Based on the register data, the incidence of T1D in children is found to increase with >3% a year,⁵ whereas the increase of type 2 diabetes in the young people is nonexisting in Denmark.⁶ We have demonstrated that metabolic control has improved⁷ and severe hypoglycemic events have decreased.^8,9 Furthermore, diabetic ketoacidosis at disease onset is associated with worse metabolic control and higher daily insulin requirement for equal HbA1c values (ie, higher insulin dose-adjusted [IDA]A1c)¹⁰ several years after diagnosis.¹¹

The treatment with insulin pumps and the influence of pump treatment on glycemic control have also been evaluated. We found a significantly better HbA1c in pump users compared to children on multiple daily insulin injections but a parallel increase in HbA1c with longer diabetes duration.^12,13

In collaboration with the Swedish, Norwegian, and Icelandic registries, we have investigated the influence of ethnicity on metabolic control and found a slightly higher HbA1c in those of nonnative ethnicity, though the difference differed between countries and was less than that seen previously.¹⁴

The prevalence of celiac disease in healthy children and children with T1D in Denmark and Sweden has been investigated by the presence of autoantibodies.¹⁵ More Swedish children with T1D were positive compared to the Danish children. However, the surprising finding was a relatively high prevalence of celiac antibodies in 2.8% of healthy Danish population compared to 0.3% of the Swedish population.

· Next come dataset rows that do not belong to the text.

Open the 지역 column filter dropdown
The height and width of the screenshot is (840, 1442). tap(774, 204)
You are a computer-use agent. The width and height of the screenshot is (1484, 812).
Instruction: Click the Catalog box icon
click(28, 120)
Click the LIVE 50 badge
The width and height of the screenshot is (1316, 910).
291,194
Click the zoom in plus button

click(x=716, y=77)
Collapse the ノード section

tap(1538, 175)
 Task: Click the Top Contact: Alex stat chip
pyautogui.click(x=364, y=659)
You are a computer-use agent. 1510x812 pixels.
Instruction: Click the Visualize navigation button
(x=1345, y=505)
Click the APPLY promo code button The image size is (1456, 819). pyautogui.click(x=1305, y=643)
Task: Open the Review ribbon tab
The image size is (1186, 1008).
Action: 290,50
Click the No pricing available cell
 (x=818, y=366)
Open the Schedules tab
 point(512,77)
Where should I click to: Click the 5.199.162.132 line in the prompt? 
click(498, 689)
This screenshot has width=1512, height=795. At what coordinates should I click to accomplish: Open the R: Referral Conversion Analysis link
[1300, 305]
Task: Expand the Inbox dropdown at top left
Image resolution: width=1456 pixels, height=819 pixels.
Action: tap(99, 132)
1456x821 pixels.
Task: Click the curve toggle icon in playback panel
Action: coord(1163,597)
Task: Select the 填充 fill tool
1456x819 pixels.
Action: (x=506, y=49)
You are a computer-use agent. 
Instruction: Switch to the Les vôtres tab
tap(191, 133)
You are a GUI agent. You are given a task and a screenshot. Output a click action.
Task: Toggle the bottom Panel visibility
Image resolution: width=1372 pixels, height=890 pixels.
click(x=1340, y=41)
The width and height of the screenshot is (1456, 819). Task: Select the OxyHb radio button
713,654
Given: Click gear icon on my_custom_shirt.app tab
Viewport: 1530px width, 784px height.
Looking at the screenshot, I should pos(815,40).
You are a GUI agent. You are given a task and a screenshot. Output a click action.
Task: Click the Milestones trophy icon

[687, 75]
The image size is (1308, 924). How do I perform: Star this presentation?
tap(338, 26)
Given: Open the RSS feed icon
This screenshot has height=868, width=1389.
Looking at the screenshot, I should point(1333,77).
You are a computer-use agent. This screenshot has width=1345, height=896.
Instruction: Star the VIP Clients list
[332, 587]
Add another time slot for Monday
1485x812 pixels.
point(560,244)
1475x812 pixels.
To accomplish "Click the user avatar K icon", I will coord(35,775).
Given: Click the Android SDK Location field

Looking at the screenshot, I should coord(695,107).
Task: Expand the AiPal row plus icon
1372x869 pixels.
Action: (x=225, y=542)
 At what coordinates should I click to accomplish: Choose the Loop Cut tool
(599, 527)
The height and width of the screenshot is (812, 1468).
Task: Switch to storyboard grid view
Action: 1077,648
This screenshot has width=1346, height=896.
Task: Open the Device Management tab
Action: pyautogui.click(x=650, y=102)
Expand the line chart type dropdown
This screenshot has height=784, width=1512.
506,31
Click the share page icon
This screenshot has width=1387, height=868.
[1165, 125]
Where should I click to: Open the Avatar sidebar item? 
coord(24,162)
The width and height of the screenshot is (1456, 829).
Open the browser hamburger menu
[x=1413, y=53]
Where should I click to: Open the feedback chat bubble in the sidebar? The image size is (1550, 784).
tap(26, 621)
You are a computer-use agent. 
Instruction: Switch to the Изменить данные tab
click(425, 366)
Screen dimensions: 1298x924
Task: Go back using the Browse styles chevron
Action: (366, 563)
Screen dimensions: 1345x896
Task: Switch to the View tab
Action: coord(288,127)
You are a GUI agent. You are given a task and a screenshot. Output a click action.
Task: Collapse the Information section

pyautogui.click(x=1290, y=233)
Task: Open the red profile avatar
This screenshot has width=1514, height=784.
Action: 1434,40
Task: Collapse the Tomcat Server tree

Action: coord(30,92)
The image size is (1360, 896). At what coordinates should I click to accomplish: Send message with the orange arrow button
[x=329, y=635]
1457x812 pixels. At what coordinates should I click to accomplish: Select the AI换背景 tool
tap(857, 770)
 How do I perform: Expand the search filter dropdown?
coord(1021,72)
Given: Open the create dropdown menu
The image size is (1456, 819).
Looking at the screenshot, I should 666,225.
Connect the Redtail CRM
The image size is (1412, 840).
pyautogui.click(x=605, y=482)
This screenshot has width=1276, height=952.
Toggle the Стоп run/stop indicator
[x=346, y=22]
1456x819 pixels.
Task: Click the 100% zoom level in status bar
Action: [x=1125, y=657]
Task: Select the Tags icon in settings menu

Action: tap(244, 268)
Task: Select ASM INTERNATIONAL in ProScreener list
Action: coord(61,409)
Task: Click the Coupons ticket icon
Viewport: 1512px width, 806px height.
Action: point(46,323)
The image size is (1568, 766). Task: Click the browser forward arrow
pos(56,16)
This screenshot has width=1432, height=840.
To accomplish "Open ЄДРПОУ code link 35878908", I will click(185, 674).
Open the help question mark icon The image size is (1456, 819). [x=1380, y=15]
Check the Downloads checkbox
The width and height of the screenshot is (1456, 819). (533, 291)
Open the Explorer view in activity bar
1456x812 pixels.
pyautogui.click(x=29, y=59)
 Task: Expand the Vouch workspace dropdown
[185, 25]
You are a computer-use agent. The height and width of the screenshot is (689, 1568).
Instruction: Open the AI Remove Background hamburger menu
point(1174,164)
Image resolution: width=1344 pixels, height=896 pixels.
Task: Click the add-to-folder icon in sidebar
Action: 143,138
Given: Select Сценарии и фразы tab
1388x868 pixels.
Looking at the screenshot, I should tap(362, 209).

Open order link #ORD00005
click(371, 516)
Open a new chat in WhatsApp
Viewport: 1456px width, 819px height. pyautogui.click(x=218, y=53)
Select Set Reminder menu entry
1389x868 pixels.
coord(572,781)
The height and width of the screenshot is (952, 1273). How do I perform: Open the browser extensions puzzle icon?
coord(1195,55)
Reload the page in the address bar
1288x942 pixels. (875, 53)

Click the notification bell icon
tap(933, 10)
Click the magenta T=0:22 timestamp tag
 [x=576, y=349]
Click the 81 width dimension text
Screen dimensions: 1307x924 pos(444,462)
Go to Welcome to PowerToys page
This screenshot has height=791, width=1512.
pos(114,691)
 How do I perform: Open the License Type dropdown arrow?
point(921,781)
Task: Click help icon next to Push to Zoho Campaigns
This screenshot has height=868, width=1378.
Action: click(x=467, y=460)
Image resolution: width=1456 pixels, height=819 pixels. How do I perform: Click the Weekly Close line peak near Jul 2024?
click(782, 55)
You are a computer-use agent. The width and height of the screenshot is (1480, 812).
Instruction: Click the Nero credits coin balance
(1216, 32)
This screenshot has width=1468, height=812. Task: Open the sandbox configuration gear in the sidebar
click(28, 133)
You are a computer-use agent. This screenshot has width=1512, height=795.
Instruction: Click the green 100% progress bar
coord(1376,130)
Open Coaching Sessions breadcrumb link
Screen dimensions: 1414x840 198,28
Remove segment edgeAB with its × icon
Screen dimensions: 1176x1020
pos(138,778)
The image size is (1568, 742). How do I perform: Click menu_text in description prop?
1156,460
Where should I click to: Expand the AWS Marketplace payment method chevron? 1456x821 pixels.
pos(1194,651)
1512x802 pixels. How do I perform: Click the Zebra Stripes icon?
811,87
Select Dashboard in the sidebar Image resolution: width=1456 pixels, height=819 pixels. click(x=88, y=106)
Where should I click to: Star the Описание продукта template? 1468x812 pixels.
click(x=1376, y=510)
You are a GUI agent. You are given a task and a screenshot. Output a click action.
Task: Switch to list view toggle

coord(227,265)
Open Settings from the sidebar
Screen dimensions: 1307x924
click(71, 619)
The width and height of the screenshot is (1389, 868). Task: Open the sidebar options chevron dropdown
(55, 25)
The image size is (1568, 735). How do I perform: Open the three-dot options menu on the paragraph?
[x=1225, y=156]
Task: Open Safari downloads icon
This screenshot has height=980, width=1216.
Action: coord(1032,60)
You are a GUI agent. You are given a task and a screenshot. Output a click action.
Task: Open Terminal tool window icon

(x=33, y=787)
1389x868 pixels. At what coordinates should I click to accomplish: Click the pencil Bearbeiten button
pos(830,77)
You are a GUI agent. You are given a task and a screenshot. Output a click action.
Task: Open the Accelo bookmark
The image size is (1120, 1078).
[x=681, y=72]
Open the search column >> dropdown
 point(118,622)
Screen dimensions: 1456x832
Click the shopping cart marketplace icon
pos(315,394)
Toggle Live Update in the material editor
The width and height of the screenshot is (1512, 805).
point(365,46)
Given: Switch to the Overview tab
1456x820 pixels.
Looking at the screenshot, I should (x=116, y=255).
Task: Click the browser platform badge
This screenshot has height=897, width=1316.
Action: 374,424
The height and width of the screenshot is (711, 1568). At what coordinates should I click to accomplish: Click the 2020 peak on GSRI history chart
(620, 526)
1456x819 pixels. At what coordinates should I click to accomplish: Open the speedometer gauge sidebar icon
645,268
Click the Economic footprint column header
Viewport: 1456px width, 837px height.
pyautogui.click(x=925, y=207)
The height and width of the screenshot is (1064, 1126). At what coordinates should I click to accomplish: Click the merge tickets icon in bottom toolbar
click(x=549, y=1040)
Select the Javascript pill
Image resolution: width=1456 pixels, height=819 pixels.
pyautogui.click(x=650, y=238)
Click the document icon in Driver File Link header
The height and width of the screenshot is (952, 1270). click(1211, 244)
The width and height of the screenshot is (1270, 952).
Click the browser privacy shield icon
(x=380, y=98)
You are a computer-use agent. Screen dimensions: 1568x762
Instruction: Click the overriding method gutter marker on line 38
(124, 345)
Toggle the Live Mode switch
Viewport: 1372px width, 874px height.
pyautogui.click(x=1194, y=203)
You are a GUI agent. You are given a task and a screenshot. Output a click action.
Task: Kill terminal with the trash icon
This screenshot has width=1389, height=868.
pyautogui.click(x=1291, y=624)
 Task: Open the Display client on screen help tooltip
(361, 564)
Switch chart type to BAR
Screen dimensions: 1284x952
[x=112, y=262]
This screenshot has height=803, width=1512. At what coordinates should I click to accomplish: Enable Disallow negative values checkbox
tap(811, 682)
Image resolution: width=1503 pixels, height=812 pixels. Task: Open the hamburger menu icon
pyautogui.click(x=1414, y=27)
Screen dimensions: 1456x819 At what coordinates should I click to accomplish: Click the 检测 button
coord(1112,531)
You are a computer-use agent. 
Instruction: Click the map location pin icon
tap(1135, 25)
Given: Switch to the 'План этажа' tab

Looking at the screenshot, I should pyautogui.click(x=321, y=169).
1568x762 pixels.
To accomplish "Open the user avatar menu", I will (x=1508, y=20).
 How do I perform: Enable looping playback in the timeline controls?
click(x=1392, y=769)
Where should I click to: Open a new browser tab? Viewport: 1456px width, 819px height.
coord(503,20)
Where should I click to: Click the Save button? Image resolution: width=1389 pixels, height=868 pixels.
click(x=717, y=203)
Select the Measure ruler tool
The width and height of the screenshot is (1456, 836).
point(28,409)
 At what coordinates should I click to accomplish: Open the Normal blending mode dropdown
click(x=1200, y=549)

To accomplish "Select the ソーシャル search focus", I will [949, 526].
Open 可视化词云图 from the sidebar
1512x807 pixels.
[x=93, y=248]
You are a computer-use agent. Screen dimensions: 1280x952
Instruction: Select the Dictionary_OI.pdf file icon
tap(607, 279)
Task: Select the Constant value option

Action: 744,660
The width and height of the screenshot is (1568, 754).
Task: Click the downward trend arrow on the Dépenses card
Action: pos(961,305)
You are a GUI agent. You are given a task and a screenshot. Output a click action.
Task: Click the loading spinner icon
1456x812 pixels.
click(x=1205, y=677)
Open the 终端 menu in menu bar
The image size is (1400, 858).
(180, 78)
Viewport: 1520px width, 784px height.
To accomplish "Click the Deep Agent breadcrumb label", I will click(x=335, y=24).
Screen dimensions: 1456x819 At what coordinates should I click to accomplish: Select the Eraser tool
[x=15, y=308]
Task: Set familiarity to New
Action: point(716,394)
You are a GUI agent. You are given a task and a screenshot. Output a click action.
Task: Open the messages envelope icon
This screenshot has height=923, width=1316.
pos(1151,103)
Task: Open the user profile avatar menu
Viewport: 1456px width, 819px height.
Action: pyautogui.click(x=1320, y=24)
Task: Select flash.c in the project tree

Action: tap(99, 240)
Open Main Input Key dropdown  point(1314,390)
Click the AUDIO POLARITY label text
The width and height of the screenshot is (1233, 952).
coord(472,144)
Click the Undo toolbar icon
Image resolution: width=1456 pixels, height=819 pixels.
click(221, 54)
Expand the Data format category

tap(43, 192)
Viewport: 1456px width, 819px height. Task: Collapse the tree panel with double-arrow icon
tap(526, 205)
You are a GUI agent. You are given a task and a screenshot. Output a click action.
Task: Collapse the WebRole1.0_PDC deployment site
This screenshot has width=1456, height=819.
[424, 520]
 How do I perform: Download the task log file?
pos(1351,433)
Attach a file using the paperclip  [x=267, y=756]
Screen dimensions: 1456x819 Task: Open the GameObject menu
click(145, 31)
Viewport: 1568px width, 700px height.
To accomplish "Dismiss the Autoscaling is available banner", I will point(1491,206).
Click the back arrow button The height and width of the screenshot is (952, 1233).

Administrative issues and funding

The registry was developed in 1995 by Professors Knut Borch-Johnsen and Henrik B Mortensen in collaboration with the diabetologists working at pediatric departments treating children with diabetes. The development of the register was initially funded by Danish Pharmaceutical Association and Novo Nordisk A/S. Later, the yearly costs were covered by the Copenhagen County. At present, the steering committee has access to funding of ∼€10,000 annually to cover expenses for validation, comments of annual reports, and data export. Since 2011, DanDiabKids has been collaborating with the Adult Diabetes Registry and Diabetic Eye Registry together in the Danish Diabetes Database. Before 2012, DanDiabKids independently prepared the annual reports, and statistical and epidemiologic expertise were funded by “The Danish Study Group on Childhood Diabetes”.¹ Since 2012, this work has been centralized under the Danish Diabetes Database.

Conclusion

Despite a higher workload treating the increasing number of children with diabetes in Denmark, the pediatric departments in Denmark have managed to improve patient outcome, that is, lowering of HbA1c and a decrease in episodes with severe hypoglycemia. This is likely to lead to a substantial reduction in morbidity and mortality for young adults with diagnoses of diabetes in childhood. The quality-focused registry has fulfilled the purpose of monitoring and following the prevalence and incidence of the disease and has led to improved quality of care in children and adolescents with diabetes in Denmark.

Acknowledgments

We thank all members of the Danish Study Group of Childhood Diabetes for their skillful work with definition of standards and selection of outcome indicators in the registry as well as the daily work with registration of each child with diabetes in Denmark. This paper was funded by the Program for Clinical Research Infrastructure (PROCRIN) established by the Lundbeck Foundation and the Novo Nordisk Foundation and administered by the Danish Regions. This study was conducted on behalf of the Danish Study Group of Childhood Diabetes.

Disclosure

JS has Novo Nordisk shares and is a member of Bayer and Novo Nordisk advisory board. PK has received salary in a Novo Nordisk-sponsored register study on growth hormone treatment. NTH has received fee/salary for lectures for Novo Nordisk, Medtronic, Sanofi-Aventis, and Pfizer. HBM has Novo Nordisk shares and is a member of Novo Nordisk and Boehringer Ingelheim advisory boards. CC, MM, LL, and JJ report no conflicts of interest in this work.